Coach   I had a group of young rowers uh that I coached recently and I found myself spending a lot of time on the land before we went out on the water uh just doing things like developing a team dance or a cheer, and then we would talk about rowing and I would go over a skill on the land and they were all in a good mood, and then we would go out on the water and practice that skill, and they made a lot of improvements without it being onerous.

Host   Here are a few tips if you’re thinking about signing your child up for a sport.

Stay away from competition: it can be stressful for children and drive them away from sports. The focus should be on fun at this point in their young lives.

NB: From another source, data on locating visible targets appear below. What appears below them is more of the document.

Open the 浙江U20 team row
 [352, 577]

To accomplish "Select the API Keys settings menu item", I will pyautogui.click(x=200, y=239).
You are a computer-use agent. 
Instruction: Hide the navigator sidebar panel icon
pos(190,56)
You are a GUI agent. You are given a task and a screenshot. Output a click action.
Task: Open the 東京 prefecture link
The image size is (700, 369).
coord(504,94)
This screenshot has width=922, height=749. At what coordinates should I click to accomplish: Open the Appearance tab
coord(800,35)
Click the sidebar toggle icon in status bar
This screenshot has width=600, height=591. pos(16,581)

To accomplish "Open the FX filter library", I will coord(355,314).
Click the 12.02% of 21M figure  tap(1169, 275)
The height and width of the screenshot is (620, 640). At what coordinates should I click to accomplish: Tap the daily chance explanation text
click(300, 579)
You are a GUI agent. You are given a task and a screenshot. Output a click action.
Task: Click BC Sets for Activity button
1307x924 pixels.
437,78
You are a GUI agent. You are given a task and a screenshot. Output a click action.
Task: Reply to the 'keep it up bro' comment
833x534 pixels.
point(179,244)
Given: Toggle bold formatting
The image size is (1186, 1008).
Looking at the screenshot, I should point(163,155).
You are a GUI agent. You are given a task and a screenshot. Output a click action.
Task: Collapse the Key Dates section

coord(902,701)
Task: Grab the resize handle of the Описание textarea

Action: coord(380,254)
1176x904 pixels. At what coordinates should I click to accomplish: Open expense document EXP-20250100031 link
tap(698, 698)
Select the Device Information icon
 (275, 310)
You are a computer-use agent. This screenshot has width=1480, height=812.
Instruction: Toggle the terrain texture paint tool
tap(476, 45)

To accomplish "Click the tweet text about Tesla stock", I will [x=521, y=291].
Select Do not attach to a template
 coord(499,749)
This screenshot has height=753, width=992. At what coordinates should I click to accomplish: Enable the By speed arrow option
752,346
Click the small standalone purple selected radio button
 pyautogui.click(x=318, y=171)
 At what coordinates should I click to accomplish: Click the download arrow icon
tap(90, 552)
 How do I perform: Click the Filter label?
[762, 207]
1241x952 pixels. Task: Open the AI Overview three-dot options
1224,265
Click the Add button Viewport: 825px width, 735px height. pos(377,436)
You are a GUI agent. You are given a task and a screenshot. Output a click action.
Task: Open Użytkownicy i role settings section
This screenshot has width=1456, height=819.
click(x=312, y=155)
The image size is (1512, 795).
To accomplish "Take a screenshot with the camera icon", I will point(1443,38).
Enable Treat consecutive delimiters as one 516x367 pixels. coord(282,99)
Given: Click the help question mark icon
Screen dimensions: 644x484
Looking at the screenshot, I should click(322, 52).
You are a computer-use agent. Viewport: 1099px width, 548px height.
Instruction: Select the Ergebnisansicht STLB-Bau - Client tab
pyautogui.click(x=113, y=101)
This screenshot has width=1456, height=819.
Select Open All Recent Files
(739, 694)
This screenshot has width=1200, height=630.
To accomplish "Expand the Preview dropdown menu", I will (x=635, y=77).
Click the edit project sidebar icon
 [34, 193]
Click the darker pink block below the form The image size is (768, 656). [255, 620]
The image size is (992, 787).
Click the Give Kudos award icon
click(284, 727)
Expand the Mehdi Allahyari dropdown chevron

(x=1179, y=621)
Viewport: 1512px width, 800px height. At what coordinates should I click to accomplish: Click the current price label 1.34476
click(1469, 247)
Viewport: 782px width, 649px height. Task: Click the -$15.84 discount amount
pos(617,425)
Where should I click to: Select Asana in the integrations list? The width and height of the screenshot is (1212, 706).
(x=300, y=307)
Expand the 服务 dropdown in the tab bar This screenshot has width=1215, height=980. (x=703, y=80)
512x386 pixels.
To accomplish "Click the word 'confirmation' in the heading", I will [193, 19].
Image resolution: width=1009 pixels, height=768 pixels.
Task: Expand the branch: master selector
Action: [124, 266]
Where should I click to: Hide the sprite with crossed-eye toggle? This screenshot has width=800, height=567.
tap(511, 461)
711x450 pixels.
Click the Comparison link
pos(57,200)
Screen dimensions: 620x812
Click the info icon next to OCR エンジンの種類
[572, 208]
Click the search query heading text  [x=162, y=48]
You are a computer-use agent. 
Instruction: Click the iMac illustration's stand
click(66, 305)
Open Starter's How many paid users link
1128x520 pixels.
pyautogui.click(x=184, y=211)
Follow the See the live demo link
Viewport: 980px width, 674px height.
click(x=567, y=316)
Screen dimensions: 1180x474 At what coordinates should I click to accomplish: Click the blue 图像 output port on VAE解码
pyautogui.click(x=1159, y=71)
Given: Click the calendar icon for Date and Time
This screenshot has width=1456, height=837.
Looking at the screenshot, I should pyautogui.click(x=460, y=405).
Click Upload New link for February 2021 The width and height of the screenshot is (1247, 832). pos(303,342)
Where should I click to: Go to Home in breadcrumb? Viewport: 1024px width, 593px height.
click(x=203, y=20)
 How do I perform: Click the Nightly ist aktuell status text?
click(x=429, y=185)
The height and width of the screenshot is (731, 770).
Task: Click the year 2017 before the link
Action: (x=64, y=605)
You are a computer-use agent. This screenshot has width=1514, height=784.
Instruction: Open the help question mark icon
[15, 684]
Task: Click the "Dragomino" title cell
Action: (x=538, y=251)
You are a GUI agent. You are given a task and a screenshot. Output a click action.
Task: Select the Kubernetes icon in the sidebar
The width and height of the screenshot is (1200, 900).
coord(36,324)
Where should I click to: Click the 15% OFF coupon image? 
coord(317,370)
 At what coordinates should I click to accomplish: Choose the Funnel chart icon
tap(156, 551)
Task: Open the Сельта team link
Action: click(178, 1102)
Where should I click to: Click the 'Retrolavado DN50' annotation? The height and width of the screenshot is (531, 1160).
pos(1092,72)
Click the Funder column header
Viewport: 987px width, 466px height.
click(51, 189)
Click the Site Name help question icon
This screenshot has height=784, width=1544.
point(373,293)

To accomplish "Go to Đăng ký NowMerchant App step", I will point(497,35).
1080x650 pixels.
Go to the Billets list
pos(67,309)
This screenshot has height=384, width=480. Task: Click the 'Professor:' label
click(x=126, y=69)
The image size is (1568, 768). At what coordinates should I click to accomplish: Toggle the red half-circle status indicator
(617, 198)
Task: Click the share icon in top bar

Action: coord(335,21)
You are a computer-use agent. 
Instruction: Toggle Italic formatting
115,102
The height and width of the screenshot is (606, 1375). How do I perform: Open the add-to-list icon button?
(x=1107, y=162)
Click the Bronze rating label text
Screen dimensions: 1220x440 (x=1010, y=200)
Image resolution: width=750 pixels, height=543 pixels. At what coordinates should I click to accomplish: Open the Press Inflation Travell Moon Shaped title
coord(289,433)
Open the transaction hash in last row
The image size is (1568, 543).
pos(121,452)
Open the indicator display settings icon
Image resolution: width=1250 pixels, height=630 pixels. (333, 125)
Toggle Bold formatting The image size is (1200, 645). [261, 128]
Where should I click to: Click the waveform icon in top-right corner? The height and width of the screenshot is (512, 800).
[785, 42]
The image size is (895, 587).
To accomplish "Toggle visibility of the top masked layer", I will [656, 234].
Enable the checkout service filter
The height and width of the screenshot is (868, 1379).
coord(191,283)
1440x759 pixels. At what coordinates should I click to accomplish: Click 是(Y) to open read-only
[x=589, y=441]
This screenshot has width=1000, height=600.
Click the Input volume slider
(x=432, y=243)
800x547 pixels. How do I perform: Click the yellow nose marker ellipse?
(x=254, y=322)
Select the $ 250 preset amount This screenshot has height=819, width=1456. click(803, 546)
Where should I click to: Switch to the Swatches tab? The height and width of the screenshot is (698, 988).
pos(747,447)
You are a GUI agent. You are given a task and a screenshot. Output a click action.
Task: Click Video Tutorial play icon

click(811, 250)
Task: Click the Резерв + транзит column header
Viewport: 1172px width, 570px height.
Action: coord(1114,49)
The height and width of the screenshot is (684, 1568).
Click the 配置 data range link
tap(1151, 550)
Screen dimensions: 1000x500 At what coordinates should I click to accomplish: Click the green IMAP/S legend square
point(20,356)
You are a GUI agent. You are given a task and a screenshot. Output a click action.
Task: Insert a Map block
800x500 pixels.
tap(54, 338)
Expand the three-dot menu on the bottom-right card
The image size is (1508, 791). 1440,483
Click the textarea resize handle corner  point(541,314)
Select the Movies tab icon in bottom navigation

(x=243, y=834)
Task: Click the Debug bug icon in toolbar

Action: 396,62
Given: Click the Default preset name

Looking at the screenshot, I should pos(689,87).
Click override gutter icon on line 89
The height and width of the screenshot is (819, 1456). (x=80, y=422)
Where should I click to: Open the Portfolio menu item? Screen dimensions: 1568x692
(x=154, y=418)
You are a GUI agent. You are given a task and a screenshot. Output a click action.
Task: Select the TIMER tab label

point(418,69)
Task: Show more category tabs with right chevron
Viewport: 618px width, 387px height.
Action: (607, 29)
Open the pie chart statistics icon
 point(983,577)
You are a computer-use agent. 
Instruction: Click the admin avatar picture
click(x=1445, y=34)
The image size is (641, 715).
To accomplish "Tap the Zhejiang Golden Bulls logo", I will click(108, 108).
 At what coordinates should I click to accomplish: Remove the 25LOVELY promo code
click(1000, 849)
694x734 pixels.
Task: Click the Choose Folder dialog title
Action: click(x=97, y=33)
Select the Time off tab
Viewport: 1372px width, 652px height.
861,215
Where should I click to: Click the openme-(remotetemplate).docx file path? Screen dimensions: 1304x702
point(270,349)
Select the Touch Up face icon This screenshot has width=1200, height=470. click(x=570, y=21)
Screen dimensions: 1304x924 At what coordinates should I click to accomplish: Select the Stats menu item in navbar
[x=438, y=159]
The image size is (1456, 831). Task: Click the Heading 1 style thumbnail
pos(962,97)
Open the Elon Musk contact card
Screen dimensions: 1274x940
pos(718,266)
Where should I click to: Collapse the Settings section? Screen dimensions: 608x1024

Be well-rounded: sign your children up for different kinds of sports throughout the year like swimming in the fall, volleyball in the winter, and rowing in the spring, to avoid injuries and boredom.

Take time off: Kids don’t always need to be involved in sports. It’s OK to let your kids have some down time.

Finally, don’t feel pressure: Your child won’t miss out if they aren’t signed up for spring swimming or fall soccer. Brooke de Lenche, author of “Home Team Advantage: The Critical Role of Mothers in Youth Sports” concurs.

Brooke   Studies have shown that kids who take sports and exercise classes as preschoolers are no more likely to be involved in high school sports than kids who don’t.